• _Directions for this task_
Copy every record word for word.

• _Given entries_
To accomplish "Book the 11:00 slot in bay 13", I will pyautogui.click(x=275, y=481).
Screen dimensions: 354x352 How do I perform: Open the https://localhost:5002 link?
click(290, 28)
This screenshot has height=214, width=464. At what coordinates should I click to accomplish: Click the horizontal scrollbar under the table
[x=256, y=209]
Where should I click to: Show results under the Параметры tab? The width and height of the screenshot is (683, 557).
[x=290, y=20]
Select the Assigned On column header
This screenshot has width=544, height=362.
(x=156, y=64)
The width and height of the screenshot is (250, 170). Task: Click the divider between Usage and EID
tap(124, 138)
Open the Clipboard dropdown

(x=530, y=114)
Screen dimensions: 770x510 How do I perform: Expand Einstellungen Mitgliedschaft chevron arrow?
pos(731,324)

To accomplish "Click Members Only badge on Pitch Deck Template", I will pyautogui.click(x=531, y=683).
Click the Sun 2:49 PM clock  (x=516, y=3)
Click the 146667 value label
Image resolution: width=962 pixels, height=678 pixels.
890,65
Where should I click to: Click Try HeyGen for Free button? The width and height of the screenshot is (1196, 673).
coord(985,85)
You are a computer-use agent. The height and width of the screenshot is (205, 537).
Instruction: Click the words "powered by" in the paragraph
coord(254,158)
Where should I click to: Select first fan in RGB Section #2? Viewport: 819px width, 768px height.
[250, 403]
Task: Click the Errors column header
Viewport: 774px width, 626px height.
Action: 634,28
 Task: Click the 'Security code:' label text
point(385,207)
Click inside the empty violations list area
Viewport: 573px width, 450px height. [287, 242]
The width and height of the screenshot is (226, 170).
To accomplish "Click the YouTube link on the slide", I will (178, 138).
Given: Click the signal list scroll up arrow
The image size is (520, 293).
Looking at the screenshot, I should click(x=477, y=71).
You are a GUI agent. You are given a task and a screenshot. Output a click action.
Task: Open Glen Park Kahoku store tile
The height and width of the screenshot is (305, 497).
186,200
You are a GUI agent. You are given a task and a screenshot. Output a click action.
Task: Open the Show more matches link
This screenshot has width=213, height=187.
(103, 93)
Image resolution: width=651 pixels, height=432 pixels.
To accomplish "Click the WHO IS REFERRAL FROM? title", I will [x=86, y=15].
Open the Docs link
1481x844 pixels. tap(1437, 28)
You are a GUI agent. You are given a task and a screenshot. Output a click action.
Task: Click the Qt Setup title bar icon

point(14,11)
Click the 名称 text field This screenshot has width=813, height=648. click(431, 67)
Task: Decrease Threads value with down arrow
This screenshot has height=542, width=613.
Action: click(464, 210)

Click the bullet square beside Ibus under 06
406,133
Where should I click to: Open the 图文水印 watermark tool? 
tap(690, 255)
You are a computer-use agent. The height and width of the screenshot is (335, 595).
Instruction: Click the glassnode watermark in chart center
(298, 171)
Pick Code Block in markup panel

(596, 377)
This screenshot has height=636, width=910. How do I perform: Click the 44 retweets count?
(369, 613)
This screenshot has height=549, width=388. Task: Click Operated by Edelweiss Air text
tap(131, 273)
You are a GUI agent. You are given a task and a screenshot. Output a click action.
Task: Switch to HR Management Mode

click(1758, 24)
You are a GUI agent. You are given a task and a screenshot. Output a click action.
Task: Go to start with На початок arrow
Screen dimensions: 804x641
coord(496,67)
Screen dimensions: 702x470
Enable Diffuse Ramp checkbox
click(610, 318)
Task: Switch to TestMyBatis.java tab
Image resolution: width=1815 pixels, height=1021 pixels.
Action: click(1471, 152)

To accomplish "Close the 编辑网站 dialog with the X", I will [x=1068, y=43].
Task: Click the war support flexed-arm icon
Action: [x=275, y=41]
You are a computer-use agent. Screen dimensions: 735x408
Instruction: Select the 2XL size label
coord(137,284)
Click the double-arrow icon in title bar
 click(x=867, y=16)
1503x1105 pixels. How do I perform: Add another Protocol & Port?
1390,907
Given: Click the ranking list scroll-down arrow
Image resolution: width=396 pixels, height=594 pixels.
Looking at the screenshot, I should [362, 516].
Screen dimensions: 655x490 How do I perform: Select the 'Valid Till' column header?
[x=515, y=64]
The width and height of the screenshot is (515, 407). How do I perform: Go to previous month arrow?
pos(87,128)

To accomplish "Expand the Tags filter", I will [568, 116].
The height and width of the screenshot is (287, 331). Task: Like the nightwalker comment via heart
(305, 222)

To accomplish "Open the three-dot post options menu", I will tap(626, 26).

• _Output for this task_
To accomplish "Book the 11:00 slot in bay 13", I will pyautogui.click(x=275, y=481).
Screen dimensions: 354x352 How do I perform: Open the https://localhost:5002 link?
click(290, 28)
This screenshot has height=214, width=464. At what coordinates should I click to accomplish: Click the horizontal scrollbar under the table
[x=256, y=209]
Where should I click to: Show results under the Параметры tab? The width and height of the screenshot is (683, 557).
[x=290, y=20]
Select the Assigned On column header
This screenshot has width=544, height=362.
(x=156, y=64)
The width and height of the screenshot is (250, 170). Task: Click the divider between Usage and EID
tap(124, 138)
Open the Clipboard dropdown

(x=530, y=114)
Screen dimensions: 770x510 How do I perform: Expand Einstellungen Mitgliedschaft chevron arrow?
pos(731,324)

To accomplish "Click Members Only badge on Pitch Deck Template", I will pyautogui.click(x=531, y=683).
Click the Sun 2:49 PM clock  (x=516, y=3)
Click the 146667 value label
Image resolution: width=962 pixels, height=678 pixels.
890,65
Where should I click to: Click Try HeyGen for Free button? The width and height of the screenshot is (1196, 673).
coord(985,85)
You are a computer-use agent. The height and width of the screenshot is (205, 537).
Instruction: Click the words "powered by" in the paragraph
coord(254,158)
Where should I click to: Select first fan in RGB Section #2? Viewport: 819px width, 768px height.
[250, 403]
Task: Click the Errors column header
Viewport: 774px width, 626px height.
Action: 634,28
 Task: Click the 'Security code:' label text
point(385,207)
Click inside the empty violations list area
Viewport: 573px width, 450px height. [287, 242]
The width and height of the screenshot is (226, 170).
To accomplish "Click the YouTube link on the slide", I will (178, 138).
Given: Click the signal list scroll up arrow
The image size is (520, 293).
Looking at the screenshot, I should click(x=477, y=71).
You are a GUI agent. You are given a task and a screenshot. Output a click action.
Task: Open Glen Park Kahoku store tile
The height and width of the screenshot is (305, 497).
186,200
You are a GUI agent. You are given a task and a screenshot. Output a click action.
Task: Open the Show more matches link
This screenshot has width=213, height=187.
(103, 93)
Image resolution: width=651 pixels, height=432 pixels.
To accomplish "Click the WHO IS REFERRAL FROM? title", I will [x=86, y=15].
Open the Docs link
1481x844 pixels. tap(1437, 28)
You are a GUI agent. You are given a task and a screenshot. Output a click action.
Task: Click the Qt Setup title bar icon

point(14,11)
Click the 名称 text field This screenshot has width=813, height=648. click(431, 67)
Task: Decrease Threads value with down arrow
This screenshot has height=542, width=613.
Action: click(464, 210)

Click the bullet square beside Ibus under 06
406,133
Where should I click to: Open the 图文水印 watermark tool? 
tap(690, 255)
You are a computer-use agent. The height and width of the screenshot is (335, 595).
Instruction: Click the glassnode watermark in chart center
(298, 171)
Pick Code Block in markup panel

(596, 377)
This screenshot has height=636, width=910. How do I perform: Click the 44 retweets count?
(369, 613)
This screenshot has height=549, width=388. Task: Click Operated by Edelweiss Air text
tap(131, 273)
You are a GUI agent. You are given a task and a screenshot. Output a click action.
Task: Switch to HR Management Mode

click(1758, 24)
You are a GUI agent. You are given a task and a screenshot. Output a click action.
Task: Go to start with На початок arrow
Screen dimensions: 804x641
coord(496,67)
Screen dimensions: 702x470
Enable Diffuse Ramp checkbox
click(610, 318)
Task: Switch to TestMyBatis.java tab
Image resolution: width=1815 pixels, height=1021 pixels.
Action: click(1471, 152)

To accomplish "Close the 编辑网站 dialog with the X", I will [x=1068, y=43].
Task: Click the war support flexed-arm icon
Action: [x=275, y=41]
You are a computer-use agent. Screen dimensions: 735x408
Instruction: Select the 2XL size label
coord(137,284)
Click the double-arrow icon in title bar
 click(x=867, y=16)
1503x1105 pixels. How do I perform: Add another Protocol & Port?
1390,907
Given: Click the ranking list scroll-down arrow
Image resolution: width=396 pixels, height=594 pixels.
Looking at the screenshot, I should [362, 516].
Screen dimensions: 655x490 How do I perform: Select the 'Valid Till' column header?
[x=515, y=64]
The width and height of the screenshot is (515, 407). How do I perform: Go to previous month arrow?
pos(87,128)

To accomplish "Expand the Tags filter", I will [568, 116].
The height and width of the screenshot is (287, 331). Task: Like the nightwalker comment via heart
(305, 222)

To accomplish "Open the three-dot post options menu", I will tap(626, 26).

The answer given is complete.